April 8, 2009 9:36 PM

 

Sometimes ten minutes is not enough, or mesmerized by fire

 

Smoke swirls around my head in a twirling cloud

I hold my breath against sting up my nostrils,

heat against my face nearly unbearable

 

pine needles flare in a brilliant display of light

the wet bark of a rotting log resists,

fire cleanses the landscape of last summer

 

dark shadow darts toward my stillness

I feel the mouse climbing over my foot

She retreats beneath decomposing straw

 

April 7, 2009 7:20 PM

I stared at the trees in dim, gray light glimpsing the quick flick of a white tail.  I approached cautiously from the side taking care not to look directly at the thicket where the doe stood.  She stared at me, muscles tense, ready to bolt in an instant.  I moved  along the opposite side of a brush pile wondering if the obstruction might make me seem safer.  Then, I edged along the marsh reeds slowly until I was about sixty feet away.  She hadn’t moved.  Her brown coat was easily lost against the brown grass.  I stood quietly for long enough that she relaxed enough to move around, but never taking eyes from me.  As I stared, I began to make out the shape of another deer a few feet into the thicket.  I thought of a ‘where’s waldo’ puzzle.  Before long, I realized there were six.  They relaxed and went about there business browsing on tree buds and braches.  Four lined up on the buffet of my downed apple tree.  Fresh buds rarely within easy reach.  With a snap of a branch under my foot, they were gone in the flash of a white tail dancing into the darkness.

April 6, 2009 8:20 PM

We have 7 twenty-day-old chicks.  I have been watching them grow daily.  Sometimes, it is surprising to see how much they have grown in a day.  Today, I have really begun to notice how their wing feathers are developing.  They eat constantly, too.  I filled the food dish three times today. 

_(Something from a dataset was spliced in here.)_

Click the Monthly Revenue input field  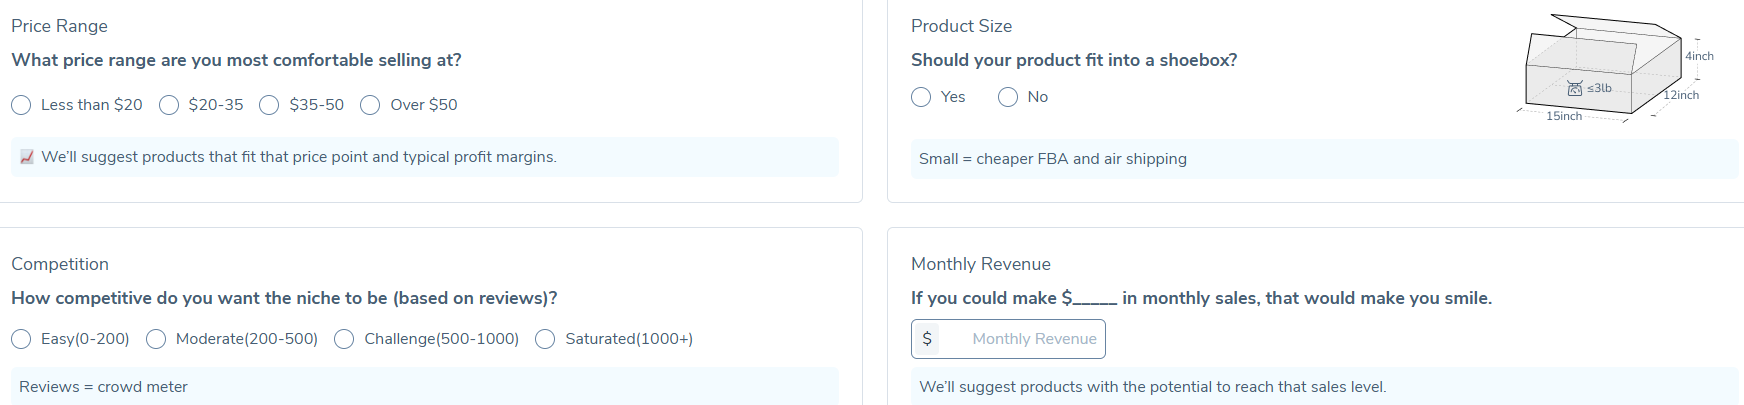1033,339
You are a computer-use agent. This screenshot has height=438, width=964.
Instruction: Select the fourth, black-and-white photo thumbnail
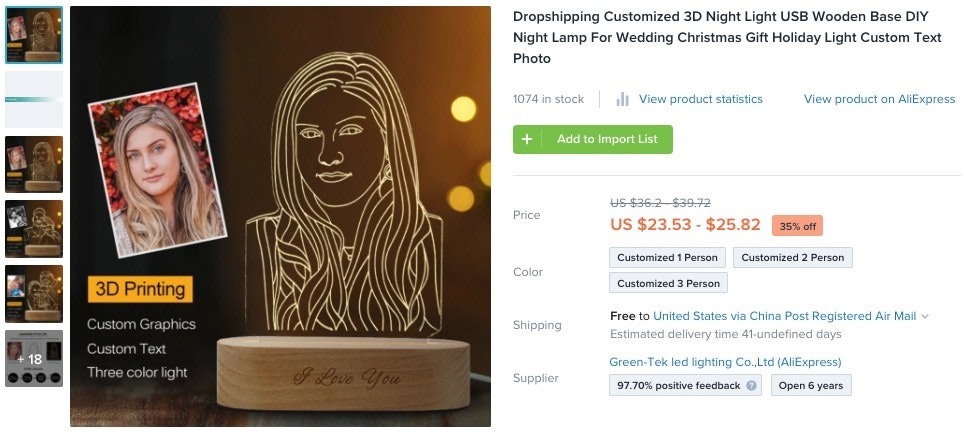(x=34, y=228)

They are funny to watch, but very odd creatures.  I watch them, they watch me.  They stare back at me until they fall asleep.  I watch our favorite, the stripe-headed Miss Tulip, as her eyes blink thrice, then slowly close.  As she drifts into whatever chicken dreams float through her mind, her head slowly drops to the floor.  Sometimes, she’s in such a position that her head rolls over backward until she startles herself awake.  It reminds me of watching my step-father drifting off to sleep in front of the evening news: a head bob and a snort and he was awake again looking at the tv, but just for a moment before it started all over again.  At least the chickens don’t drool.